Wednesday, March 25, 2009

Tax Deductions for Charity

Last night Obama held a press conference during which a reporter asked him about his administration's plans to reduce tax deductions on residential mortgages and contributions to charitable organizations.

I'd like to make two comments about this topic: one about the issue generally, and another about Obama's specific answer to the question.

First, a comment on the more despicable of the two.

Here is a portion of Obama's answer to the reporter:

"In that sense, what it would do is it would equalize -- when I give $100, I'd get the same amount of deduction as when some -- a bus driver who's making $50,000 a year, or $40,000 a year, gives that same $100. Right now, he gets 28 percent -- he gets to write off 28 percent. I get to write off 39 percent. I don't think that's fair..."

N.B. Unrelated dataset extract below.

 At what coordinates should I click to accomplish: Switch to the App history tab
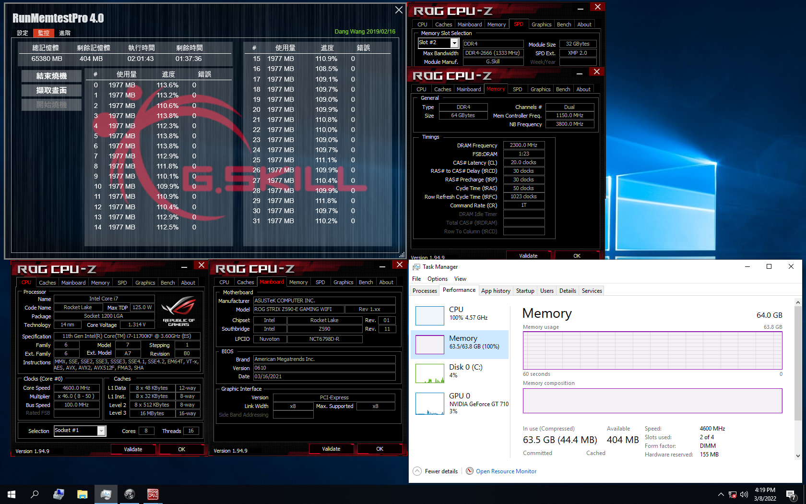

This logic is either twisted, or fundamentally dishonest. Because it fails to acknowledge that the reason the wealthy tax payer gets a 39% deduction and the bus driver gets a 28% deduction is because the wealthy tax payer pays a 39% marginal tax rate and the bus driver pays a 28% marginal tax rate. It is only by virtue of a person's paying money to the government that he or she gets a tax deduction!

When I hear someone making an argument like this I honestly want to know what has caused him do so. There can only be a couple of reasons: 1) he's dishonest, and doesn't mind pulling the wool over the eyes of modestly stupid people; or 2) he's modestly stupid himself; or 3) he believes that all money is actually the government's money, so it doesn't matter what marginal tax rates are when contemplating tax deductions; or 4) he's a sadist, and wants to hopelessly complicate the tax code.

In this case, I believe Obama's words were some combination of #1 and #3, with a wee, tiny bit of #2. (I say #2, because I don't think that Obama has ever operated an Excel spreadsheet, so probably has a hard time visualizing things like gross and net). In any event, it makes me sick to my stomach.

But onto the issue itself, because it illuminates another of piece of Obama's mind which has always been blindingly clear to me, but apparently was not to such people as Christopher Buckley or David Brooks.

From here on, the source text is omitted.